Smart cities

Model
Digital Document
Publisher
Florida Atlantic University
Description
A modern urban infrastructure no longer operates in isolation but instead leverages the latest technologies to collect, process, and distribute aggregated knowledge to improve the quality of the provided services and promote the efficiency of resource consumption. However, the ambiguity of ever-evolving cyber threats and their debilitating consequences introduce new barriers for decision-makers. Numerous techniques have been proposed to address the cyber misdemeanors against such critical realms and increase the accuracy of attack inference; however, they remain limited to detection algorithms omitting attack attribution and impact interpretation. The lack of the latter prompts the transition of these methods to operation difficult to impossible.
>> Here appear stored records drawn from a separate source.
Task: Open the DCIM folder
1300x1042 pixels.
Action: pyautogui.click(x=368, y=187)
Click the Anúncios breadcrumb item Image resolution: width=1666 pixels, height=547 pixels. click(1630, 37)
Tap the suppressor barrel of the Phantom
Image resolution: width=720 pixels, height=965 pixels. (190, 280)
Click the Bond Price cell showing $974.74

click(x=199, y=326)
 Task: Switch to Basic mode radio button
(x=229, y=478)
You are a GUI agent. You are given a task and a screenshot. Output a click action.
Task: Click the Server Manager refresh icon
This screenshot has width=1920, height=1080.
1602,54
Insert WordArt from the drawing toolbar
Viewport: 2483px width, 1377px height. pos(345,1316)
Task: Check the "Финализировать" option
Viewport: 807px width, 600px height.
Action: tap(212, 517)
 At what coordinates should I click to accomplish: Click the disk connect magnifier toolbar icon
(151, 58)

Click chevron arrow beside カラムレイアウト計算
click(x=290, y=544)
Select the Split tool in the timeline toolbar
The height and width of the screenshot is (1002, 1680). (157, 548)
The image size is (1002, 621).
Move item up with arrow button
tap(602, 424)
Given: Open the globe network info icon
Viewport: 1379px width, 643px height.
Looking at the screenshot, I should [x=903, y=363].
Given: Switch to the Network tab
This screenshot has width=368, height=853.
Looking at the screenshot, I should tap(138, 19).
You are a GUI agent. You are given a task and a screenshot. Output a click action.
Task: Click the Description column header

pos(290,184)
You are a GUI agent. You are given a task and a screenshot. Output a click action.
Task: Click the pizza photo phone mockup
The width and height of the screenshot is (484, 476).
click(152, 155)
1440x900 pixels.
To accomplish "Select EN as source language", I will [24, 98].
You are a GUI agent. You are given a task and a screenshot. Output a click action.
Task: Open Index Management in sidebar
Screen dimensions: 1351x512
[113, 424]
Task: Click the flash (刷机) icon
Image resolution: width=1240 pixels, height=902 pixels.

In this dissertation, we first investigate the threat landscape of smart cities, survey and reveal the progress in data-driven methods for situational awareness and evaluate their effectiveness when addressing various cyber threats. Further, we propose an approach that integrates machine learning, the theory of belief functions, and dynamic visualization to complement available attack inference for ICS deployed in the realm of smart cities. Our framework offers an extensive scope of knowledge as opposed to solely evident indicators of malicious activity. It gives the cyber operators and digital investigators an effective tool to dynamically and visually interact, explore and analyze heterogeneous, complex data, and provide rich context information. Such an approach is envisioned to facilitate the cyber incident interpretation and support a timely evidence-based decision-making process.